→ **WHAT YOU SHOULD DO**
List each line below that includes the string "Select". Case matters.

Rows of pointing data
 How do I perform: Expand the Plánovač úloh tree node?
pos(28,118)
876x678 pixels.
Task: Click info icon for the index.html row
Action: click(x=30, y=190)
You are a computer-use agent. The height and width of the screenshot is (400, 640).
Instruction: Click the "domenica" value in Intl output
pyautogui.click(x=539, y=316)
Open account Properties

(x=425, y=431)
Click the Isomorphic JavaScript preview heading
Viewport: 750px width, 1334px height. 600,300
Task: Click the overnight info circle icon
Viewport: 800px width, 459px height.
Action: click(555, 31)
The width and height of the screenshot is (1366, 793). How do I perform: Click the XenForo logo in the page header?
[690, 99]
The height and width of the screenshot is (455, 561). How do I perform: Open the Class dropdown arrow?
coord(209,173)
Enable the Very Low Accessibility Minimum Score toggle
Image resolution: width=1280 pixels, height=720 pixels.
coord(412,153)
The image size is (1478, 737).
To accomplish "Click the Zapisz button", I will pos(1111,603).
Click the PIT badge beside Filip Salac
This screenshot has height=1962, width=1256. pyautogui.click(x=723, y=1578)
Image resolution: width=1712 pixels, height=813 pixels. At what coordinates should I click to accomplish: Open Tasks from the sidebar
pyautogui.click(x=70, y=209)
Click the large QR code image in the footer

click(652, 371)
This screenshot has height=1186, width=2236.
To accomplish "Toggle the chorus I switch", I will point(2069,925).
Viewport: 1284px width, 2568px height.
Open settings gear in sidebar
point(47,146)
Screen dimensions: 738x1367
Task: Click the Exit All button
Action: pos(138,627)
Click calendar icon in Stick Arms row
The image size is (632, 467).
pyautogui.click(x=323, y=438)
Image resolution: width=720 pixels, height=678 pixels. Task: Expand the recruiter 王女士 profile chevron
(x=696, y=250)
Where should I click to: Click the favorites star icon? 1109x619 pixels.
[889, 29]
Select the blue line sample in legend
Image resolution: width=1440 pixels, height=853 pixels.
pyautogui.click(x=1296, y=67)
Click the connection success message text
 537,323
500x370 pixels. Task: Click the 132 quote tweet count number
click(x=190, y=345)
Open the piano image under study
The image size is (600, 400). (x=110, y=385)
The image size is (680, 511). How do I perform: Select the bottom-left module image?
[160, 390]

→ **PROBLEM SOLUTION**
Select the blue line sample in legend
The image size is (680, 511). How do I perform: Select the bottom-left module image?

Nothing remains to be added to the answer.